Data to process START
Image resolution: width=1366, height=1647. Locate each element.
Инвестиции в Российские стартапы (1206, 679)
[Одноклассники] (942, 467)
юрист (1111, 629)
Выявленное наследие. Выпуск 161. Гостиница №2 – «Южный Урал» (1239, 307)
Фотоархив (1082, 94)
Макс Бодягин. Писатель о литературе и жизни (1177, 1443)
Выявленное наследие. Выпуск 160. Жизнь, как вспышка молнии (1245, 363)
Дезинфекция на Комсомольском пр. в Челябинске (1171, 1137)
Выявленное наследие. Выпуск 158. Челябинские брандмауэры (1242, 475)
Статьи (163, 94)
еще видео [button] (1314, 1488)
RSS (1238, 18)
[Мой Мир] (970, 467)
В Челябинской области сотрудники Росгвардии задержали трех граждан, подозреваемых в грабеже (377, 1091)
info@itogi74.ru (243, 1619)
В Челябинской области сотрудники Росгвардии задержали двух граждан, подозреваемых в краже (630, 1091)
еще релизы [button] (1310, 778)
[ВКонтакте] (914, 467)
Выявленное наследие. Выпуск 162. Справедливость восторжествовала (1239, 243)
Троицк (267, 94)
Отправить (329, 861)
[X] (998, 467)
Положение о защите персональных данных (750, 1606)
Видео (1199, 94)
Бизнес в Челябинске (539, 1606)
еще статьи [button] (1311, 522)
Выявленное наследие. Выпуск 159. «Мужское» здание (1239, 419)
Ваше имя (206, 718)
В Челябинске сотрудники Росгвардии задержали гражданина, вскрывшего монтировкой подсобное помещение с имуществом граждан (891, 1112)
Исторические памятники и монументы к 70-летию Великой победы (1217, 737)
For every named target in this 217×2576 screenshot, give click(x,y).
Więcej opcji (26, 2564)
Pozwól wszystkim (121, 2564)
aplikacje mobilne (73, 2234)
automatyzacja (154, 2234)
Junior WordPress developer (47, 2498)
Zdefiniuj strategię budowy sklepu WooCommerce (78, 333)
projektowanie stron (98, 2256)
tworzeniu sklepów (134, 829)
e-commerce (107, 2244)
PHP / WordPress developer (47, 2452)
Data to process END
Exercise aim >> Each line of the listing should be echoed back exactly.

Result of this exercise >>
Image resolution: width=1366, height=1647. Locate each element.
Инвестиции в Российские стартапы (1206, 679)
[Одноклассники] (942, 467)
юрист (1111, 629)
Выявленное наследие. Выпуск 161. Гостиница №2 – «Южный Урал» (1239, 307)
Фотоархив (1082, 94)
Макс Бодягин. Писатель о литературе и жизни (1177, 1443)
Выявленное наследие. Выпуск 160. Жизнь, как вспышка молнии (1245, 363)
Дезинфекция на Комсомольском пр. в Челябинске (1171, 1137)
Выявленное наследие. Выпуск 158. Челябинские брандмауэры (1242, 475)
Статьи (163, 94)
еще видео [button] (1314, 1488)
RSS (1238, 18)
[Мой Мир] (970, 467)
В Челябинской области сотрудники Росгвардии задержали трех граждан, подозреваемых в грабеже (377, 1091)
info@itogi74.ru (243, 1619)
В Челябинской области сотрудники Росгвардии задержали двух граждан, подозреваемых в краже (630, 1091)
еще релизы [button] (1310, 778)
[ВКонтакте] (914, 467)
Выявленное наследие. Выпуск 162. Справедливость восторжествовала (1239, 243)
Троицк (267, 94)
Отправить (329, 861)
[X] (998, 467)
Положение о защите персональных данных (750, 1606)
Видео (1199, 94)
Бизнес в Челябинске (539, 1606)
еще статьи [button] (1311, 522)
Выявленное наследие. Выпуск 159. «Мужское» здание (1239, 419)
Ваше имя (206, 718)
В Челябинске сотрудники Росгвардии задержали гражданина, вскрывшего монтировкой подсобное помещение с имуществом граждан (891, 1112)
Исторические памятники и монументы к 70-летию Великой победы (1217, 737)
For every named target in this 217×2576 screenshot, give click(x,y).
Więcej opcji (26, 2564)
Pozwól wszystkim (121, 2564)
aplikacje mobilne (73, 2234)
automatyzacja (154, 2234)
Junior WordPress developer (47, 2498)
Zdefiniuj strategię budowy sklepu WooCommerce (78, 333)
projektowanie stron (98, 2256)
tworzeniu sklepów (134, 829)
e-commerce (107, 2244)
PHP / WordPress developer (47, 2452)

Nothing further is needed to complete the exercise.